Uma pesquisa realizada pela Ipsos para o Global Fund for a New Economy (GFNE) indicou que, no Brasil, a percepção econômica ultrapassa a polarização política. Cerca de 58% dos entrevistados concordam que o sistema econômico brasileiro beneficia principalmente os ricos e poderosos.
A avaliação compartilhada por mais da metade da população reflete uma insatisfação geral com o funcionamento da economia. Pedro Rossi, economista-chefe do GFNE, explicou que essa visão aponta para uma defesa de um Estado mais intervencionista e antiliberal, focado no desenvolvimento, mas que também controle preços e proteja o cidadão.
Outros dados apontam para um apoio majoritário à manutenção do controle estatal sobre empresas estratégicas, com 59% dos entrevistados concordando. Além disso, 66% apoiam a atuação do governo sobre os preços dos combustíveis. Quarenta e três por cento consideram que o governo deve ter poder para obrigar o Banco Central a reduzir juros.

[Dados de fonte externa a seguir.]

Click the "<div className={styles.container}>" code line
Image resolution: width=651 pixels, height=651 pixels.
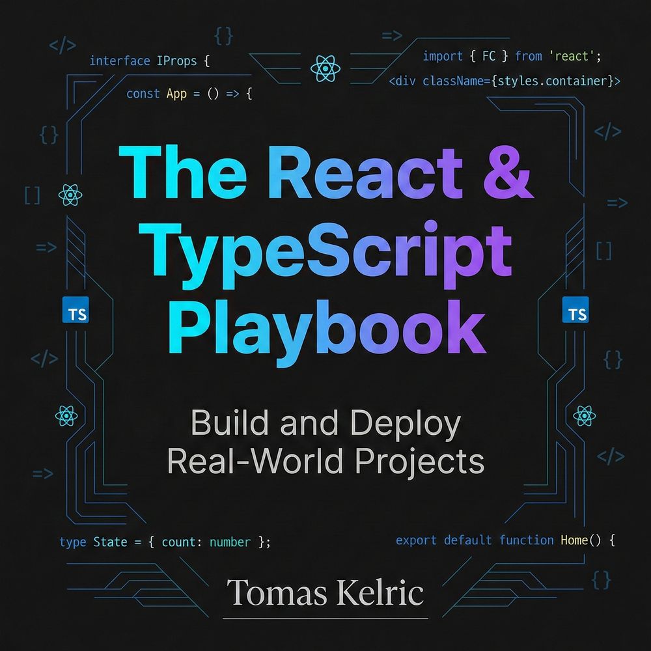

O levantamento, feito com duas mil pessoas de 18 anos ou mais das classes ABC entre junho e julho, mostrou que 47% dos entrevistados são favoráveis a um governo forte que oriente o crescimento de longo prazo. Rossi observou que a convergência econômica supera as agendas tradicionais de esquerda e direita, mostrando adesão maior a propostas da centro-esquerda e da chamada “nova economia”.